* _Data excerpts_:

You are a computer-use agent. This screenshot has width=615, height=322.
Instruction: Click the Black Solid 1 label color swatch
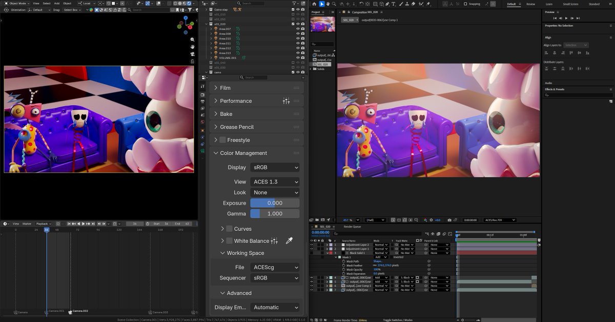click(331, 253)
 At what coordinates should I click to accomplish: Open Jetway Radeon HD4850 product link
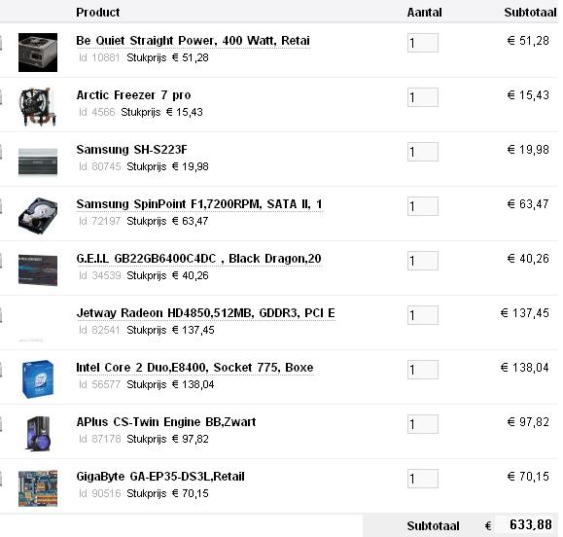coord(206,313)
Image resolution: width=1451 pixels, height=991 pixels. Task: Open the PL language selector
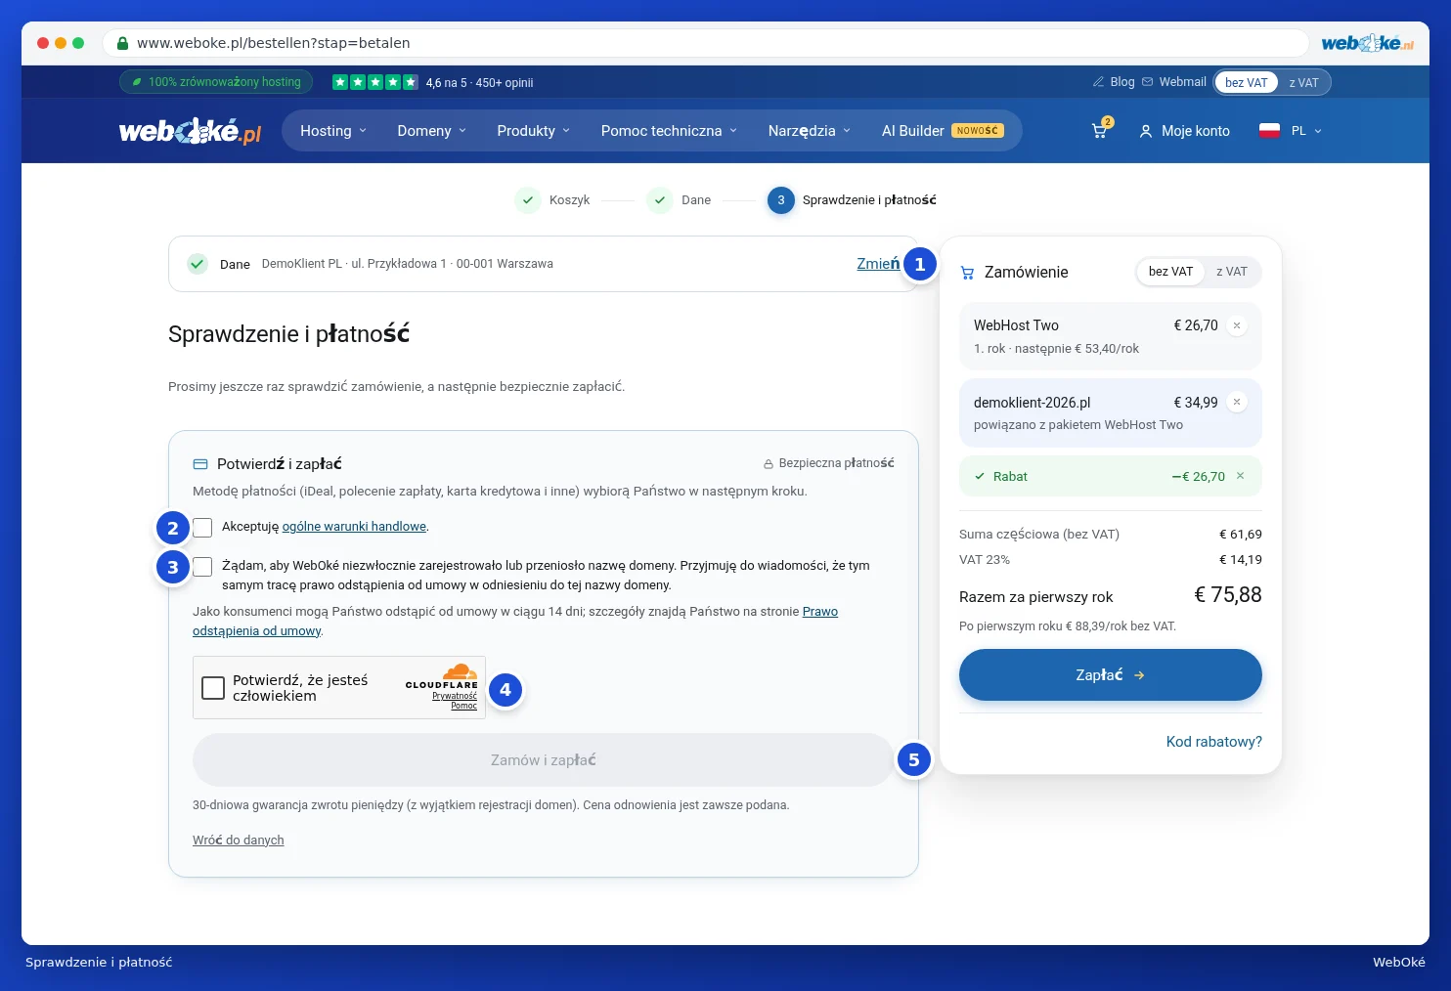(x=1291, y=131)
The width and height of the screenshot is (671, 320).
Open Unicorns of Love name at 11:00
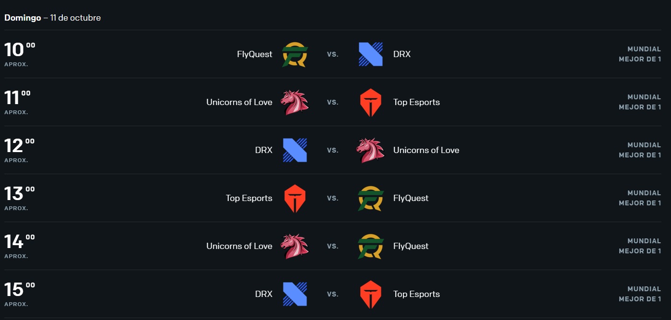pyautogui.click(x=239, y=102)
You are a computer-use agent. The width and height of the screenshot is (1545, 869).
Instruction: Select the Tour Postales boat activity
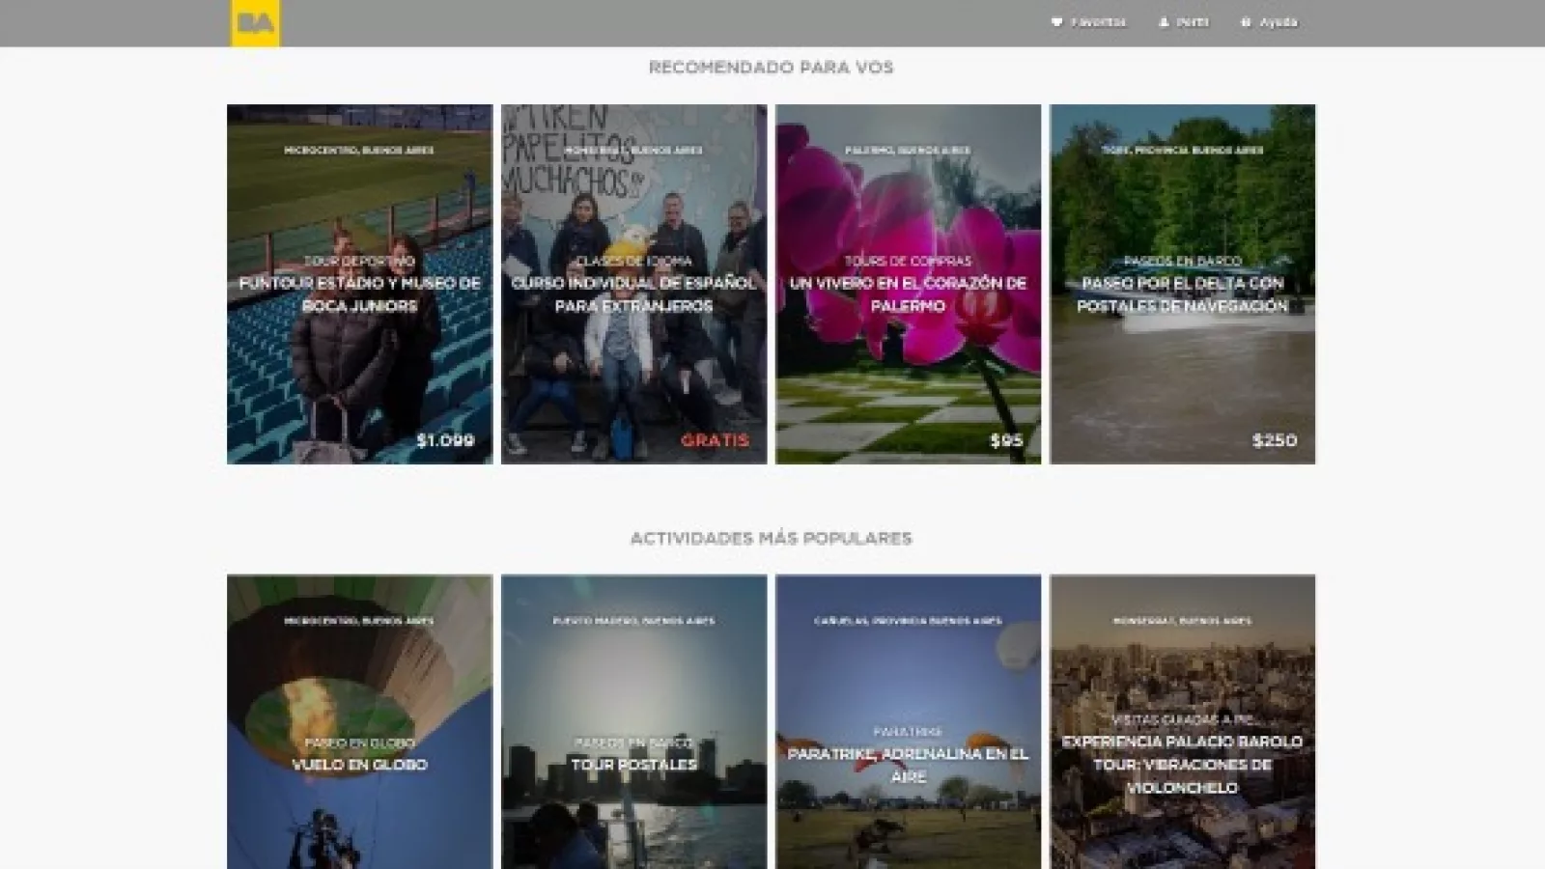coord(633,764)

* _Task to carry out_: Leaving every picture out, output the data exactly as it stands.

* _Solution for this exercise_:
You are a computer-use agent. This screenshot has width=615, height=322.
Instruction: Click the Black Solid 1 label color swatch
click(331, 253)
 At what coordinates should I click to accomplish: Open Jetway Radeon HD4850 product link
coord(206,313)
Image resolution: width=1451 pixels, height=991 pixels. Task: Open the PL language selector
(x=1291, y=131)
The width and height of the screenshot is (671, 320).
Open Unicorns of Love name at 11:00
pyautogui.click(x=239, y=102)
You are a computer-use agent. The width and height of the screenshot is (1545, 869).
Instruction: Select the Tour Postales boat activity
coord(633,764)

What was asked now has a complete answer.